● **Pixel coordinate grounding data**
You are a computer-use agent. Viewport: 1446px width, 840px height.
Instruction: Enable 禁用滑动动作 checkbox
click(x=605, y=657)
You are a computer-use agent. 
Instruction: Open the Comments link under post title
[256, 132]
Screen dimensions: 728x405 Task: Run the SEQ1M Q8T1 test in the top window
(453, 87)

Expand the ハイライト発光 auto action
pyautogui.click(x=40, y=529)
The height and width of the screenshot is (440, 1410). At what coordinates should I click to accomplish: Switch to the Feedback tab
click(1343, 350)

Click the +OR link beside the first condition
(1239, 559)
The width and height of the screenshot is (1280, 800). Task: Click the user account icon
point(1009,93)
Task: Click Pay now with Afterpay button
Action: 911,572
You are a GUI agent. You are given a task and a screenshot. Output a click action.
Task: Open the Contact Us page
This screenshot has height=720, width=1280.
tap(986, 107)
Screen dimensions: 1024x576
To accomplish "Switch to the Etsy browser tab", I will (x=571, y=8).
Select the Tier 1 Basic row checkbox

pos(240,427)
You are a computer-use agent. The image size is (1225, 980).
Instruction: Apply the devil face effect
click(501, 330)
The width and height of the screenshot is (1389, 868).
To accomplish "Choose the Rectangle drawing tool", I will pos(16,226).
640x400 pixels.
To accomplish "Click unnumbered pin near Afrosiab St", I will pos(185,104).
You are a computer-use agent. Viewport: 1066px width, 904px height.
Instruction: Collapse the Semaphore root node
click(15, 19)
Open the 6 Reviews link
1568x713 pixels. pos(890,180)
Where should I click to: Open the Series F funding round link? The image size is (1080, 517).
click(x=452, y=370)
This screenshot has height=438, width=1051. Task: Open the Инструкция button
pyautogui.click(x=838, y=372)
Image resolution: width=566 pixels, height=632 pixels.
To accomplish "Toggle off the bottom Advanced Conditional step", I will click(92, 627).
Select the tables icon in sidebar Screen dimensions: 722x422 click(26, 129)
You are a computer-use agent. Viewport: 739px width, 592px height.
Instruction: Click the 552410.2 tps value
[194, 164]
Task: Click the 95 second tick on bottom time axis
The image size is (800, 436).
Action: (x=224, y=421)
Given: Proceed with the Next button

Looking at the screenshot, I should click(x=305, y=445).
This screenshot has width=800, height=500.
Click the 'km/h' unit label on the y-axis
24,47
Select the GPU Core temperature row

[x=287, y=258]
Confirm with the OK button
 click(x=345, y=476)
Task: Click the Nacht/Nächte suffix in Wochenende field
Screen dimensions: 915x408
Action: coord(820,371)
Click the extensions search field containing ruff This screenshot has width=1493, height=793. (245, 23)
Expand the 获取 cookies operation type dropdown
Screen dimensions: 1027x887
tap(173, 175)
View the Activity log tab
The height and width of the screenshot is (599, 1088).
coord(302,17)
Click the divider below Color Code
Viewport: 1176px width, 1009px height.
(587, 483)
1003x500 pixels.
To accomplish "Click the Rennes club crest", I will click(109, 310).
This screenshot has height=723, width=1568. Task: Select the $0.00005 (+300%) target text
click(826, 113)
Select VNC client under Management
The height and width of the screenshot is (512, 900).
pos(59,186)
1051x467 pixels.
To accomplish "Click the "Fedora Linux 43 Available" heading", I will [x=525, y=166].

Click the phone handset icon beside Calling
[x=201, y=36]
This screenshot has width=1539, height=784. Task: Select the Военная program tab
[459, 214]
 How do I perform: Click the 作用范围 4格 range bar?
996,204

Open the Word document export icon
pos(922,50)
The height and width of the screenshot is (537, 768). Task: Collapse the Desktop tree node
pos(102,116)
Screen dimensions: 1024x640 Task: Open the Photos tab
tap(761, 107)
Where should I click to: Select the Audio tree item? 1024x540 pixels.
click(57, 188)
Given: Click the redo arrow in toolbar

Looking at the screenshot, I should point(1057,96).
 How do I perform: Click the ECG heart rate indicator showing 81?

● **WHAT NEEDS TO BE DONE**
Set the lines down exactly, from the first line of the records to the line where "Image resolution: width=566" appears, with both ends kept.

● **RESPONSE AREA**
You are a computer-use agent. Viewport: 1446px width, 840px height.
Instruction: Enable 禁用滑动动作 checkbox
click(x=605, y=657)
You are a computer-use agent. 
Instruction: Open the Comments link under post title
[256, 132]
Screen dimensions: 728x405 Task: Run the SEQ1M Q8T1 test in the top window
(453, 87)

Expand the ハイライト発光 auto action
pyautogui.click(x=40, y=529)
The height and width of the screenshot is (440, 1410). At what coordinates should I click to accomplish: Switch to the Feedback tab
click(1343, 350)

Click the +OR link beside the first condition
(1239, 559)
The width and height of the screenshot is (1280, 800). Task: Click the user account icon
point(1009,93)
Task: Click Pay now with Afterpay button
Action: 911,572
You are a GUI agent. You are given a task and a screenshot. Output a click action.
Task: Open the Contact Us page
This screenshot has height=720, width=1280.
tap(986, 107)
Screen dimensions: 1024x576
To accomplish "Switch to the Etsy browser tab", I will (x=571, y=8).
Select the Tier 1 Basic row checkbox

pos(240,427)
You are a computer-use agent. The image size is (1225, 980).
Instruction: Apply the devil face effect
click(501, 330)
The width and height of the screenshot is (1389, 868).
To accomplish "Choose the Rectangle drawing tool", I will pos(16,226).
640x400 pixels.
To accomplish "Click unnumbered pin near Afrosiab St", I will pos(185,104).
You are a computer-use agent. Viewport: 1066px width, 904px height.
Instruction: Collapse the Semaphore root node
click(15, 19)
Open the 6 Reviews link
1568x713 pixels. pos(890,180)
Where should I click to: Open the Series F funding round link? The image size is (1080, 517).
click(x=452, y=370)
This screenshot has height=438, width=1051. Task: Open the Инструкция button
pyautogui.click(x=838, y=372)
Image resolution: width=566 pixels, height=632 pixels.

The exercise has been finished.